It has become so standard, when a family has had a tragedy, for a family member to advocate some further restriction on freedom even if that restriction would create more tragedies than it would prevent. It's kind of understandable. When a family member dies, we feel so impotent. We want to do something. I've never had something like John Green's tragedy of losing a beautiful vibrant little girl. The closest I've come is my brother's suicide, which was a shock, but the suicide of a 22-year old is different from the murder of a 9-year old.
Because people often want to do something, I cut a lot of slack for people who have had a loss and who want the government to "do something." I'll still argue against them, mind you, but with a lot of sympathy.
But John Green's reaction is the first publicized one I can think of of a family member who had his grief but who didn't let that grief dictate what he thought was good policy. Indeed, my own view is that when you have your grief outright, you are doing something and will feel less need to advocate that the government "do something."
Watch these two videos. In the first one, on NBC Today, Meredith Viera does a beautifully sensitive job of asking questions and then letting John Green speak. It's about 10 minutes. The whole thing is worth watching, but if you're rushed for time, fast forward to about the 9:40 point. With no real prompting from Viera, Green says:
In a free society, we're going to be subject to people like this; I prefer this to the alternative.
John Green's bluntness reminds me of that of his father, former major league baseball manager Dallas Green. (They look a lot alike also.)
In another interview on Fox News Channel with Megan Kelly, he goes into this at length. Interestingly, Green "gets" randomness. After having said that he told his son, Christina Green's older brother, that you can't solve problems with guns, he goes on to point out that this was a random act. (0:20 to about 0:45). In response to a question from Megan about what lesson we should learn from this, he says that there will always be random acts. (2:27).
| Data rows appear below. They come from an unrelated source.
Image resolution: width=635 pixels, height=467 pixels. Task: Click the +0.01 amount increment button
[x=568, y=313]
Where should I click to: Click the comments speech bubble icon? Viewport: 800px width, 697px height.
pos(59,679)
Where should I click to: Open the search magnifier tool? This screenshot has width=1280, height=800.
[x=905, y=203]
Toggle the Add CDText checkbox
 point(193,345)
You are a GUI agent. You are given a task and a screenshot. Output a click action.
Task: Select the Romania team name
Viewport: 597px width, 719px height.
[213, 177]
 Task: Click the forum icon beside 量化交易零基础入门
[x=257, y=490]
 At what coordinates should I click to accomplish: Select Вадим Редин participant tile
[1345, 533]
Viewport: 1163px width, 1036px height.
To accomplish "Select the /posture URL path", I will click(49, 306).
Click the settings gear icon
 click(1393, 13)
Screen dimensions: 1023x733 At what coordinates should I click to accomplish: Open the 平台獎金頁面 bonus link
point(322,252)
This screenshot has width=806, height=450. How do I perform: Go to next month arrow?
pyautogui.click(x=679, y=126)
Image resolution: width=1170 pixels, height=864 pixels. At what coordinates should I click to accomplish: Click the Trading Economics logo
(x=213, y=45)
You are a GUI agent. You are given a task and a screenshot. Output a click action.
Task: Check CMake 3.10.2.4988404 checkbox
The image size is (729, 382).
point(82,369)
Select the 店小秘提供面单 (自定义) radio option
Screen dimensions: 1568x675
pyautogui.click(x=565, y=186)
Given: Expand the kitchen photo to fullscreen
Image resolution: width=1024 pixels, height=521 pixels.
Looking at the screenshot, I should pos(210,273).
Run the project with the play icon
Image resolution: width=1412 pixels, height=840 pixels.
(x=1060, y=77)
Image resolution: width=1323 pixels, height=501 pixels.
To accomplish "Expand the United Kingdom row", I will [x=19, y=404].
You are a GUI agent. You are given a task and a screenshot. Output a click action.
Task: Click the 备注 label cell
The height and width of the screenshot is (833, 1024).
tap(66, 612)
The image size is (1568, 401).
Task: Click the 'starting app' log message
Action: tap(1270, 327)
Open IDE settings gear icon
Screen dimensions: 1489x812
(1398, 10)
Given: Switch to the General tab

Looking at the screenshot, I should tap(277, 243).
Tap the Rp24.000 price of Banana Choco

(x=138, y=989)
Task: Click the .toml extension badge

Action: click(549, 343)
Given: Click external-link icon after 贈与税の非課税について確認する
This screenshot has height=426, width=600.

His daughter was born on 9/11 and he points out, with little prompting, that since 9/11, the restrictions on air travel have made travel "a nightmare." He even says that he knows his daughter wouldn't want this murder and the other murders to lead to more restrictions. He says, "We don't need any more restrictions on our society." (1:30 to 1:50).
John Green ends by saying:
If we live in a free society like the United States where we are more free than anywhere else, we are subject to things like this happening and I think that's the price we have to pay.
Frankly, I think we would have to pay that price even if we lived in a substantially less free society. Sure, with stricter gun control, Jared Loughner might not have been able to get a gun but also, with stricter gun control, criminals would have an increased advantage against law-abiding citizens.
But that makes John Green's comments all the more impressive. He's saying that even if freedom leads to more random acts of violence against innocent people, reducing freedom is even worse.